1902 Encyclopedia > William Shakespeare > Shakespeare's Country: The History of Warwickshire

William Shakespeare
(Part 5)




SHAKESPEARE'S COUNTRY (cont.)

The History of Warwickshire.


On the historical side Warwickshire has points of interest as striking and distinctive as its physical features. During the Roman occupation of the country it was, as we have seen, the site of several central Roman stations, of which, besides those already noticed, the fortified camps of Tripontium and Praesidium on the line of the Avon were the most important. A Roman road crossed the Avon at Stratford, and radiating north and south soon reached some of the larger Roman towns of the west, such as Uriconium and Corinium. Between these towns were country villas or mansions, many of them being, like that at Woodchester, "magnificent palaces covering as much ground as a whole town." The entire district must in this way have been powerfully affected by the higher forms of social life and material splendour which the wealthier provincials had introduced.
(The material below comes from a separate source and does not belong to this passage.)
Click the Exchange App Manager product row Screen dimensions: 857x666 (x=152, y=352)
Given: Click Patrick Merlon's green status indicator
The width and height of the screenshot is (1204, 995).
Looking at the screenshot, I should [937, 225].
The immediate effect of this Roman influence on the native populations was, as we know, to divide them into opposed groups whose conflicts helped directly to produce the disastrous results which followed the withdrawal of the Romans from the island. But the more permanent and more important effect is probably to be traced in the far less obstinate resistance offered by the Celtic tribes of Mid Britain to the invading Angles from the north and Saxons from the south, by whom themselves and their district were eventually absorbed. Instead of the fierce conflicts and wrathful withdrawal or extermination of the conquered Britons which prevailed further east, and for a time perhaps further west also, the intervening tribes appear to have accepted the overlordship of their Teutonic neighbour and united with them in the cultivation and defence of their common territory.